**Activity:**
Scan the records beneath this line for the line holding "Click the General gear icon in sidebar" and the line holding "The height and", then transcribe exactly those two and all lines between.

**Exercise input:**
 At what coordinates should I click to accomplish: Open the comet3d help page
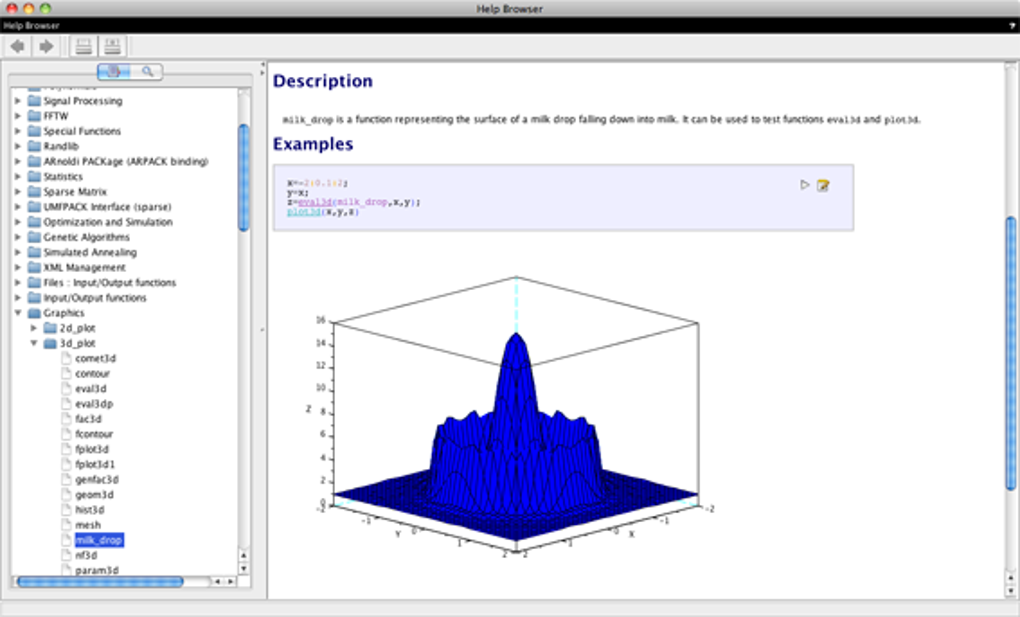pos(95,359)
---
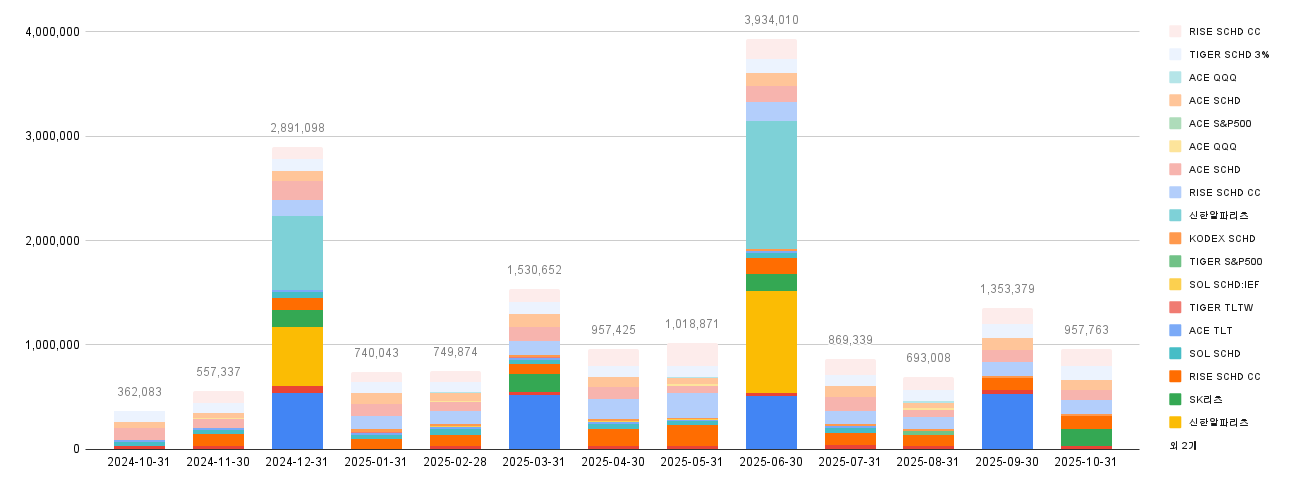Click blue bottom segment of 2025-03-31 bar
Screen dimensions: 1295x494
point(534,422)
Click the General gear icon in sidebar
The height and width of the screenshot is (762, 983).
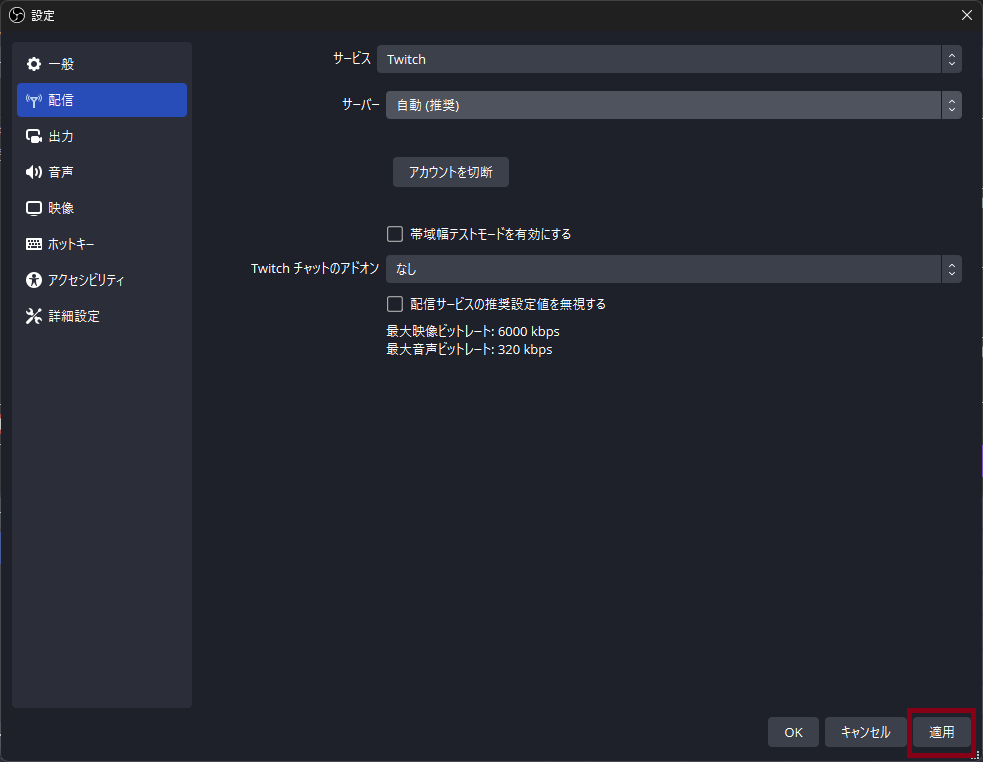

**Exercise response:**
Click the General gear icon in sidebar
The height and width of the screenshot is (762, 983).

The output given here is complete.